Construction firms have had a good summer in the City, if not in the real economy

Kier, Carillion, Balfour Beatty and Morgan Sindall have enjoyed sharp increases in their share prices since early July, suggesting that contractors’ market capitalisation has attained something akin to the v-shaped recovery that the real economy is still hoping to achieve.

The increase is largely a reflection of the performance of the FTSE 100, which has risen from 4,127 in early July to the cusp of 5,000 in the middle of this week. The City’s flirtation with economic optimism has been the signal for a return to old economy stocks like construction as a hedge against the still uncertain long-term economic outlook. The reason is that humble building contractors have greater certainty of earnings than they used to, thanks in part to their shift to service provision over the past 10 years, and of course the need for customers to plan projects well ahead. Contractors’ forward order books may not be as full as last year, but they are still guaranteed.

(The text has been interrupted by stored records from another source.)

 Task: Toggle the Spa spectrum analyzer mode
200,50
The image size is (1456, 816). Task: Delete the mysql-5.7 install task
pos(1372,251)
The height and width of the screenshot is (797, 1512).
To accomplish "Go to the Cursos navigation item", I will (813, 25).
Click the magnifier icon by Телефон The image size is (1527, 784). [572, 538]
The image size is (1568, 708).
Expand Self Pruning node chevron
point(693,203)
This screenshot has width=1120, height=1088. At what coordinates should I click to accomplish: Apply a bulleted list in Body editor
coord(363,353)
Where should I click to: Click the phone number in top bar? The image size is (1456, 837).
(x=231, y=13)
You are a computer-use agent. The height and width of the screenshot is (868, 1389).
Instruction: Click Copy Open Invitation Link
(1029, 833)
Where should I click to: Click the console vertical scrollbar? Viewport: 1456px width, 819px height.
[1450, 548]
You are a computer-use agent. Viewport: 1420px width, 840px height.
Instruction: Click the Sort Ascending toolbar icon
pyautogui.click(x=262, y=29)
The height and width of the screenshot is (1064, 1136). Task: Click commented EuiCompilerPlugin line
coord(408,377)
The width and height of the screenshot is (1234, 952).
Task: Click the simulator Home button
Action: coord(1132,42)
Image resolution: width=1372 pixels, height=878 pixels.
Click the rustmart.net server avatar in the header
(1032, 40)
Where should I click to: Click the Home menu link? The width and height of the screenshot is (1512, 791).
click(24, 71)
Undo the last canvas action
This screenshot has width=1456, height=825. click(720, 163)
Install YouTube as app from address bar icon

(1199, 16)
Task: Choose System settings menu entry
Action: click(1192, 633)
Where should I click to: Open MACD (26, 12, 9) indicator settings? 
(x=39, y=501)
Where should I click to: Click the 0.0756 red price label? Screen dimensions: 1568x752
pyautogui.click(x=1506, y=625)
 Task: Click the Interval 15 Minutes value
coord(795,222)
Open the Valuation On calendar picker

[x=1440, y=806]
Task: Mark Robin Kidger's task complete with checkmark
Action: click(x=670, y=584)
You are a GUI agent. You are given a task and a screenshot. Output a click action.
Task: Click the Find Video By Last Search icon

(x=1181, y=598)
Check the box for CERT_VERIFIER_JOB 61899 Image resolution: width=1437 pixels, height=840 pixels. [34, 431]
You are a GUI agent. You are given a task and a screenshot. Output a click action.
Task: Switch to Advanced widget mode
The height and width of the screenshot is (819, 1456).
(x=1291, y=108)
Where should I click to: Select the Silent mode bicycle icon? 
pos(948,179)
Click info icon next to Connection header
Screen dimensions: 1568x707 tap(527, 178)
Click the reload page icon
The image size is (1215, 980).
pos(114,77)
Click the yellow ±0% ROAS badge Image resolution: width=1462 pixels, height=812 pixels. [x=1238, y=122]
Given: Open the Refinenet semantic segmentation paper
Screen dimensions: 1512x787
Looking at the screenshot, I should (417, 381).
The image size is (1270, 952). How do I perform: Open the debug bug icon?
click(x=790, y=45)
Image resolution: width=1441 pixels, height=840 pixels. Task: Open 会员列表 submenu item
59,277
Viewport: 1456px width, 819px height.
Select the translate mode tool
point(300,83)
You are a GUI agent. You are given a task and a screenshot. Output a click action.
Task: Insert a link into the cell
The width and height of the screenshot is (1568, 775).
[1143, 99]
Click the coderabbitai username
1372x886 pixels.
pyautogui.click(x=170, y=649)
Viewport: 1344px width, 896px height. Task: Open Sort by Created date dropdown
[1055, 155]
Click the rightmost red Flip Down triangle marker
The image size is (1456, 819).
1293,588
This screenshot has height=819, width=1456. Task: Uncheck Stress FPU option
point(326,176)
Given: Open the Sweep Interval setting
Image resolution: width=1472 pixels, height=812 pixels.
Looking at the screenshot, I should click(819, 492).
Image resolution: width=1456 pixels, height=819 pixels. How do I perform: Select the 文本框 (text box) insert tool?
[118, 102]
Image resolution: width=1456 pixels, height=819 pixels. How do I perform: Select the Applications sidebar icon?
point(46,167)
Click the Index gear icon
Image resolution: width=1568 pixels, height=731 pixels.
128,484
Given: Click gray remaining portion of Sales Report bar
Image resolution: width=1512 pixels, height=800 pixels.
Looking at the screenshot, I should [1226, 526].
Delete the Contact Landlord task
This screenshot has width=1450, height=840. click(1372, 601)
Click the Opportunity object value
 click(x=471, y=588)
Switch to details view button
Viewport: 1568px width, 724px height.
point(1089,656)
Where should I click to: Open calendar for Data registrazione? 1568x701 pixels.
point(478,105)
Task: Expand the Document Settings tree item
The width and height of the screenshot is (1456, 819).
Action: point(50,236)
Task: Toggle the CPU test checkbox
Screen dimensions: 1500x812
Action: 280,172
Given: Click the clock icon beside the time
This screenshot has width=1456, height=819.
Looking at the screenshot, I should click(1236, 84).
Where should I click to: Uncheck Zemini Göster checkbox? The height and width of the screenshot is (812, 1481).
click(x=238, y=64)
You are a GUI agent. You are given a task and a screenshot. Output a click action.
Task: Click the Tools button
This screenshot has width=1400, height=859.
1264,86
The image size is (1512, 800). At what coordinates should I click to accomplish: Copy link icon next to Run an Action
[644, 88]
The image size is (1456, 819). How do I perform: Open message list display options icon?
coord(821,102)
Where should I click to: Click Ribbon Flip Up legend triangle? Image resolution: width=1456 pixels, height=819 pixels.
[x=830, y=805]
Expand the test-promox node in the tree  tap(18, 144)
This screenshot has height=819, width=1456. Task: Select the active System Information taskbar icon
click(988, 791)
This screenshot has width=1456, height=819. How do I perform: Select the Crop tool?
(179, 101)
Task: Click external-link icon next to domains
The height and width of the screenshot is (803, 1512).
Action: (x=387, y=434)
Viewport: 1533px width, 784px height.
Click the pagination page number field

“It’s the bird in the hand,” says Leslie Kent, an analyst at stockbroker JM Finn. “The City can see what these companies are going to be able to deliver in the next year. You can’t say that about Marks & Spencer or a host of other companies, and that’s what’s driving their share prices.”

On that basis, and notwithstanding Alistair Darling’s vague comments about cutting public spending, there still looks to be a bit of mileage in contractors’ share price recovery.